From other apps I know that they can set the screen size (which is done via wm overscan <LEFT>,<TOP>,<RIGHT>,<BOTTOM>
from within the app after you have granted android.permission.WRITE_SECURE_SETTINGS
to those apps.
Any ideas how I can "forward" this permission to the shell?
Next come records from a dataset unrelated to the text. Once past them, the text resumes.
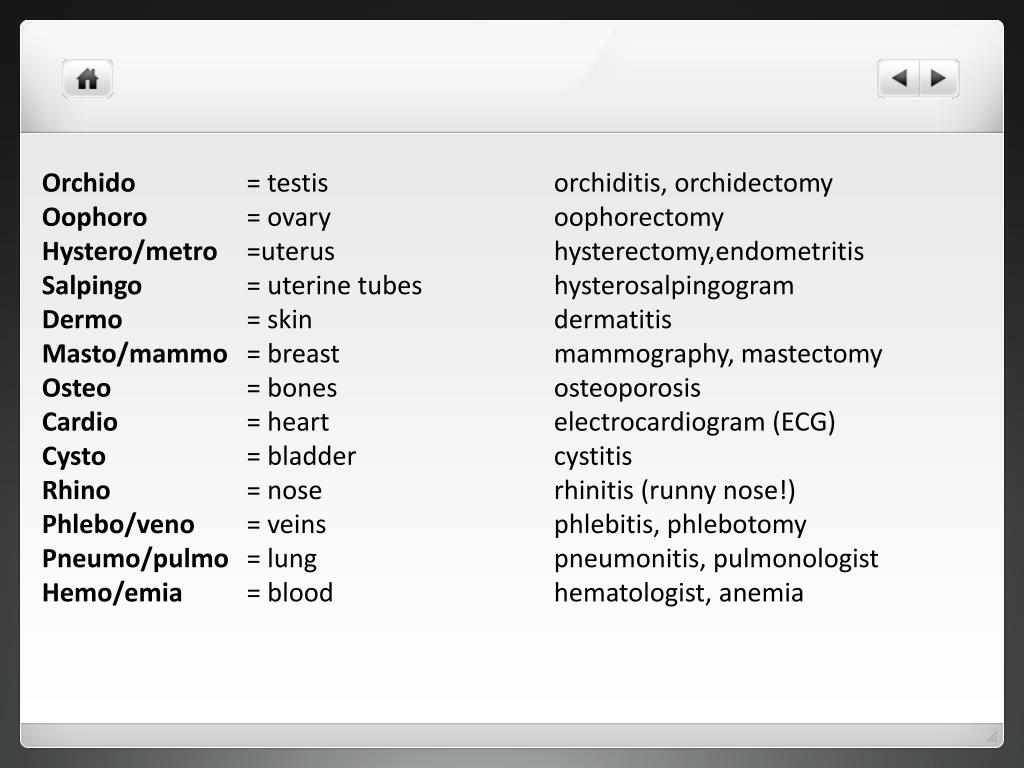Select the Hemo/emia term
This screenshot has height=768, width=1024.
(x=112, y=593)
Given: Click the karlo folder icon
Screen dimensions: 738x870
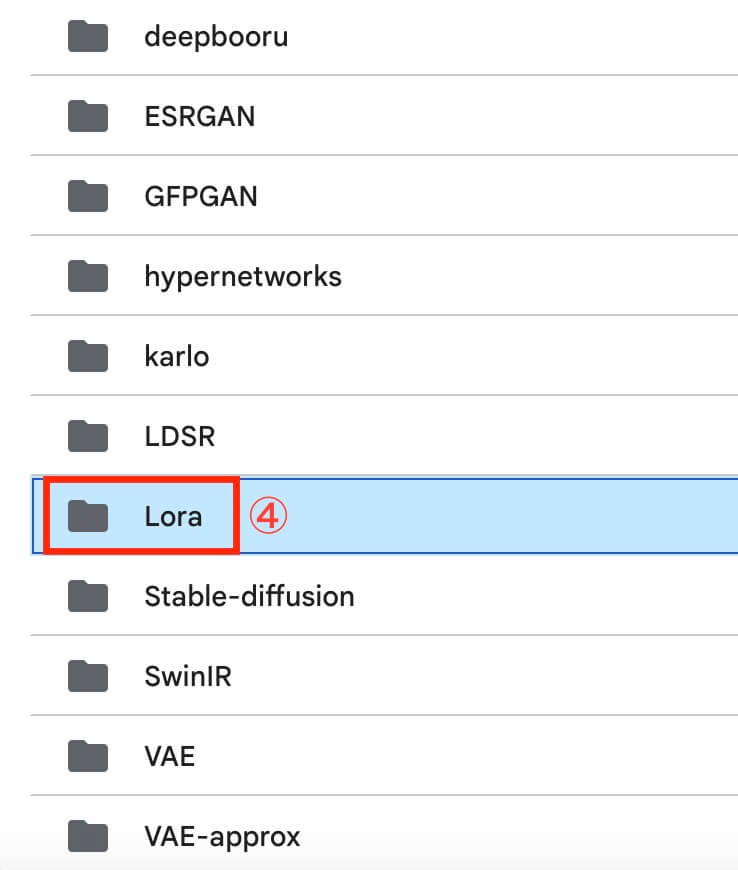Looking at the screenshot, I should [88, 356].
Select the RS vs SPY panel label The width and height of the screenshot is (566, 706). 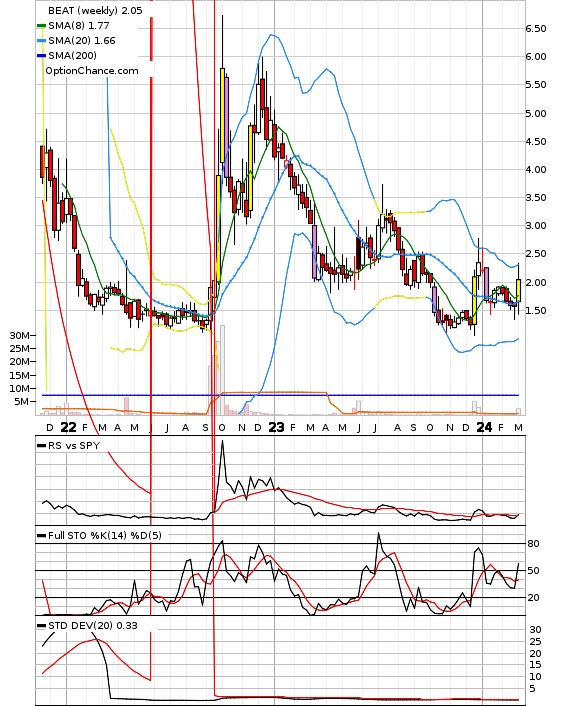(74, 446)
I thought the shell will have the same permission and UID as my app, but I can't get to work what other apps can do.
My simple test case looks like following:
val test: (Int, String) -> Unit = { index, command ->
val res = Shell.SH.run(command)
L.d { "Result $index: ${res.isSuccessful} | ${res.exitCode} | ${res.getStdout()} | ${res.getStderr()}" }
}
val commands = arrayOf(
"wm overscan 0,0,0,$overscanOffset",
"settings get global policy_control",
"echo \$PATH",
"echo Some echod text",
"id"
)
var c = 1
for (command in commands) {
test(c++, command)
}
Shell.SH.closeConsole()
And the output is following:
2019-03-12 08:53:13.682 D/[UITuner$setOverscanStatus$test:56 invoke]: Result 1: false | 20 | | cmd: Can't find service: window (UITuner.kt:56)
2019-03-12 08:53:13.714 D/[UITuner$setOverscanStatus$test:56 invoke]: Result 2: false | 255 | | Security exception: You either need MANAGE_USERS or CREATE_USERS permission to: query user (UITuner.kt:56)
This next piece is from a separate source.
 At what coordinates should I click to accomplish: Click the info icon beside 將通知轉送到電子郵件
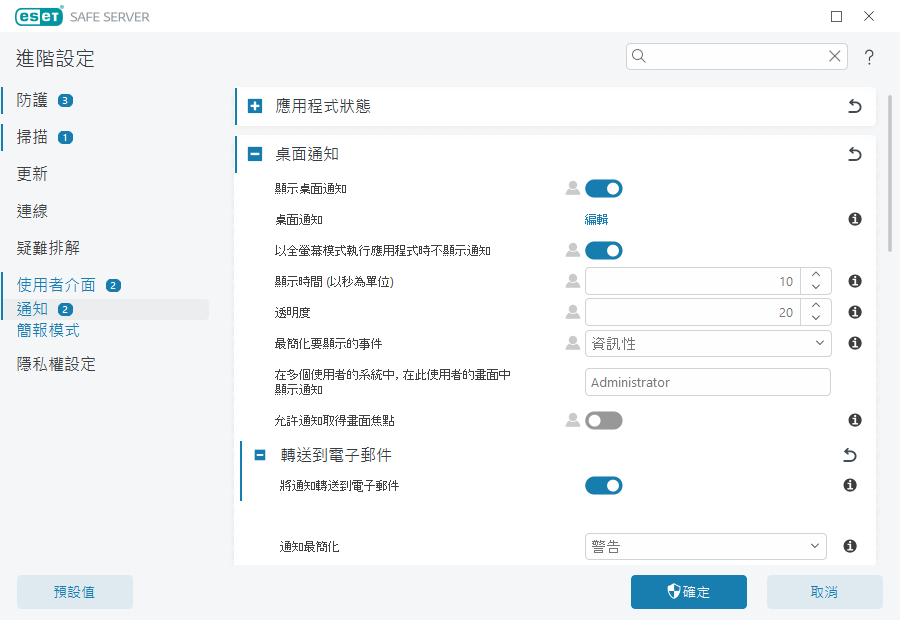coord(849,485)
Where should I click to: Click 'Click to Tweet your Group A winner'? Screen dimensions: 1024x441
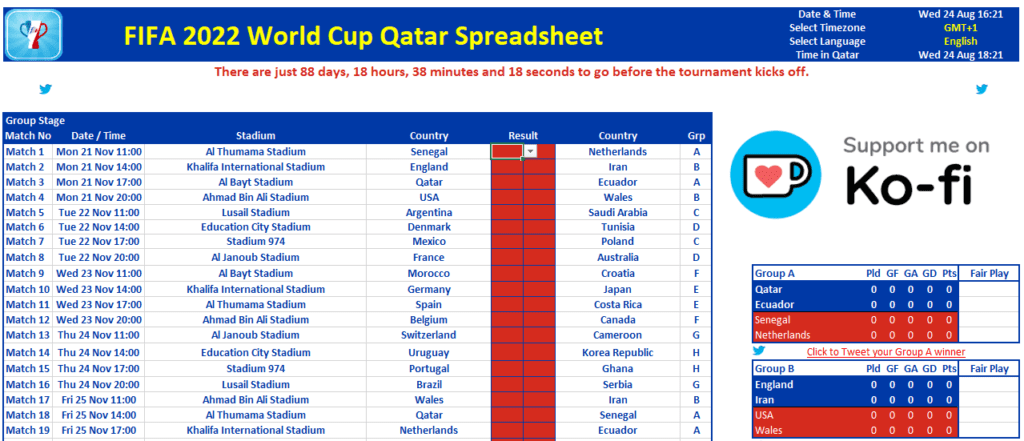tap(872, 352)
java.lang.SecurityException: You either need MANAGE_USERS or CREATE_USERS permission to: query user
at com.android.server.pm.UserManagerService.checkManageOrCreateUsersPermission(UserManagerService.java:2097)
at com.android.server.pm.UserManagerService.getUserInfo(UserManagerService.java:1250)
at android.os.UserManager.getUserInfo(UserManager.java:1636)
at com.android.providers.settings.SettingsService$MyShellCommand.onCommand(SettingsService.java:273)
at android.os.ShellCommand.exec(ShellCommand.java:103)
at com.android.providers.settings.SettingsService.onShellCommand(SettingsService.java:51)
at android.os.Binder.shellCommand(Binder.java:642)
at android.os.Binder.onTransact(Binder.java:540)
at android.os.Binder.execTransact(Binder.java:739)
2019-03-12 08:53:13.727 D/[UITuner$setOverscanStatus$test:56 invoke]: Result 3: true | 0 | /sbin:/system/sbin:/system/bin:/system/xbin:/odm/bin:/vendor/bin:/vendor/xbin | (UITuner.kt:56)
2019-03-12 08:53:13.741 D/[UITuner$setOverscanStatus$test:56 invoke]: Result 4: true | 0 | Some echod text | (UITuner.kt:56)
2019-03-12 08:53:13.764 D/[UITuner$setOverscanStatus$test:56 invoke]: Result 5: true | 0 | uid=10290(u0_a290) gid=10290(u0_a290) groups=10290(u0_a290),9997(everybody),20290(u0_a290_cache),50290(all_a290) context=u:r:untrusted_app:s0:c34,c257,c512,c768 | (UITuner.kt:56)
I'm not sure if test 2 can succeed (have not seen an app doing it yet), but test 1 can succeed on unrooted devices if android.permission.WRITE_SECURE_SETTINGS
is granted to the app.
Do you have any ideas, why I instead get the Can't find service: window
although the same command works perfectly fine from an adb command line? I would expect an exception, if a permission is missing, but not the can't find error... I'm not sure at all if WRITE_SECURE_SETTINGS
and shell commands can work together at all, any ideas if this is even possible?